Source code for tsfresh.transformers.feature_augmenter

# -*- coding: utf-8 -*-
# This file as well as the whole tsfresh package are licenced under the MIT licence (see the LICENCE.txt)
# Maximilian Christ (maximilianchrist.com), Blue Yonder Gmbh, 2016

import pandas as pd
from sklearn.base import BaseEstimator, TransformerMixin
import tsfresh.defaults
from tsfresh.feature_extraction import extract_features
from tsfresh.utilities.dataframe_functions import restrict_input_to_index


[docs]class FeatureAugmenter(BaseEstimator, TransformerMixin):
    """
    Sklearn-compatible estimator, for calculating and adding many features calculated from a given time series
    to the data. It is basically a wrapper around :func:`~tsfresh.feature_extraction.extract_features`.

    The features include basic ones like min, max or median, and advanced features like fourier
    transformations or statistical tests.
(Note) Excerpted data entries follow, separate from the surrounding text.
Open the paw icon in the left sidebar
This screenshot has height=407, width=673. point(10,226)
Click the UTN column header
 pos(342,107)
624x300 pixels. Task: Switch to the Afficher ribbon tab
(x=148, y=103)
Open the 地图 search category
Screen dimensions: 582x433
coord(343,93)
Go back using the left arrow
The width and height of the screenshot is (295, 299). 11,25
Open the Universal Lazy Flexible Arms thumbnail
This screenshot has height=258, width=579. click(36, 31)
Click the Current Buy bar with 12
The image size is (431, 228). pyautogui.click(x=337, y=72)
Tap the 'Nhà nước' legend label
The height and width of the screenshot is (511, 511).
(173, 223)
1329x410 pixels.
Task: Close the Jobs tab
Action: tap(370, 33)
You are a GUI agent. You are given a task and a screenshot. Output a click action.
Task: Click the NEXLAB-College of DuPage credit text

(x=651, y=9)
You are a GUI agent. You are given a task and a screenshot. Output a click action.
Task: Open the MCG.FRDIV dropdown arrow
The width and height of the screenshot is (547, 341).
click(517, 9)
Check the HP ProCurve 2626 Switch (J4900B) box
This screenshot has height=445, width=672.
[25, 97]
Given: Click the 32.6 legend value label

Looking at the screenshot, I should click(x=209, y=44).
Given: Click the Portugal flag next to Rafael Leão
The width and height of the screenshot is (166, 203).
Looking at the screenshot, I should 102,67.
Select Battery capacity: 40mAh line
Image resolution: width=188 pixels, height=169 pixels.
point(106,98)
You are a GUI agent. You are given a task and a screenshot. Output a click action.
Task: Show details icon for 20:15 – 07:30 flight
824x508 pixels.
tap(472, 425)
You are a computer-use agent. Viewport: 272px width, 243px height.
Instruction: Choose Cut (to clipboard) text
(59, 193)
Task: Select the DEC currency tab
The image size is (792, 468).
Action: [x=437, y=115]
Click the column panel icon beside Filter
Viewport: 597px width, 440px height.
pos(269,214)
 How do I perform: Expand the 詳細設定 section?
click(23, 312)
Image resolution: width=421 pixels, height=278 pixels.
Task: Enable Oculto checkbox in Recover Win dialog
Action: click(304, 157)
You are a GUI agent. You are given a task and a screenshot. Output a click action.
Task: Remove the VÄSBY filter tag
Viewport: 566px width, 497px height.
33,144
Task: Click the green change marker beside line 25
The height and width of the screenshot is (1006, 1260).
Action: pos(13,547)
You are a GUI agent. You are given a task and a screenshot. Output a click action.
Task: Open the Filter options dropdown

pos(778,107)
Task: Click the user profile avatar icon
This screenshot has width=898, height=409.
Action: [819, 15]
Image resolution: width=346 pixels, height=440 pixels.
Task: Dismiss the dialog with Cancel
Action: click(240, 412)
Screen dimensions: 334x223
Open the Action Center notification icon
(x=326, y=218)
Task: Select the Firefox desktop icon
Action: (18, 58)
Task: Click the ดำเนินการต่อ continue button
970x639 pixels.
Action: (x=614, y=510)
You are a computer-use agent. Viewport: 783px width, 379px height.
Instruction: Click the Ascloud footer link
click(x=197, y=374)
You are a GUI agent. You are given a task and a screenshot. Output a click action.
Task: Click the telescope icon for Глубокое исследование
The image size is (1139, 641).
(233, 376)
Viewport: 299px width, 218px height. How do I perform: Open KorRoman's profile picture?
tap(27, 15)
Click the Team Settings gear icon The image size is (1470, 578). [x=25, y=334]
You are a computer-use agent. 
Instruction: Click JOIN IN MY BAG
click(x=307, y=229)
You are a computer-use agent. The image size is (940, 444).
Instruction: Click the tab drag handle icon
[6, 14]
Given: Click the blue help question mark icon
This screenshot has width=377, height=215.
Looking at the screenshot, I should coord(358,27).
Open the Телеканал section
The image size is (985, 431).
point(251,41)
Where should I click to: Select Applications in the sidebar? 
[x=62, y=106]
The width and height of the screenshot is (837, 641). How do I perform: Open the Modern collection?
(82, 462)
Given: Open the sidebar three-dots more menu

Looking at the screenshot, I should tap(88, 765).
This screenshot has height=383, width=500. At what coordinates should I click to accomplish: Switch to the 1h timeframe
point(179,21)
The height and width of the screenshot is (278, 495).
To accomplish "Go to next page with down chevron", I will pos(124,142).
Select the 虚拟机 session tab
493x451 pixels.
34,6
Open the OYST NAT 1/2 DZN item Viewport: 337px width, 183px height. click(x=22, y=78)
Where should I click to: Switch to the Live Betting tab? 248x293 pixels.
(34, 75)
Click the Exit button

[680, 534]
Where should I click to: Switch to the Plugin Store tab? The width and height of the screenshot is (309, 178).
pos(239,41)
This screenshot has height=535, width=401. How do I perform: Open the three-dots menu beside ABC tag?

For a list of all possible features, see the module
    :mod:`~tsfresh.feature_extraction.feature_calculators`. The column name of each added feature contains the name
    of the function of that module, which was used for the calculation.

    For this estimator, two datasets play a crucial role:

    1. the time series container with the timeseries data. This container (for the format see :ref:`data-formats-label`)
       contains the data which is used for calculating the
       features. It must be groupable by ids which are used to identify which feature should be attached to which row
       in the second dataframe.

    2. the input data X, where the features will be added to. Its rows are identifies by the index and each index in
       X must be present as an id in the time series container.

    Imagine the following situation: You want to classify 10 different financial shares and you have their development
    in the last year as a time series. You would then start by creating features from the metainformation of the
    shares, e.g. how long they were on the market etc. and filling up a table - the features of one stock in one row.
    This is the input array X, which each row identified by e.g. the stock name as an index.

    >>> df = pandas.DataFrame(index=["AAA", "BBB", ...])
    >>> # Fill in the information of the stocks
    >>> df["started_since_days"] = ... # add a feature

    You can then extract all the features from the time development of the shares, by using this estimator.
    The time series container must include a column of ids, which are the same as the index of X.

    >>> time_series = read_in_timeseries() # get the development of the shares
    >>> from tsfresh.transformers import FeatureAugmenter
    >>> augmenter = FeatureAugmenter(column_id="id")
    >>> augmenter.set_timeseries_container(time_series)
    >>> df_with_time_series_features = augmenter.transform(df)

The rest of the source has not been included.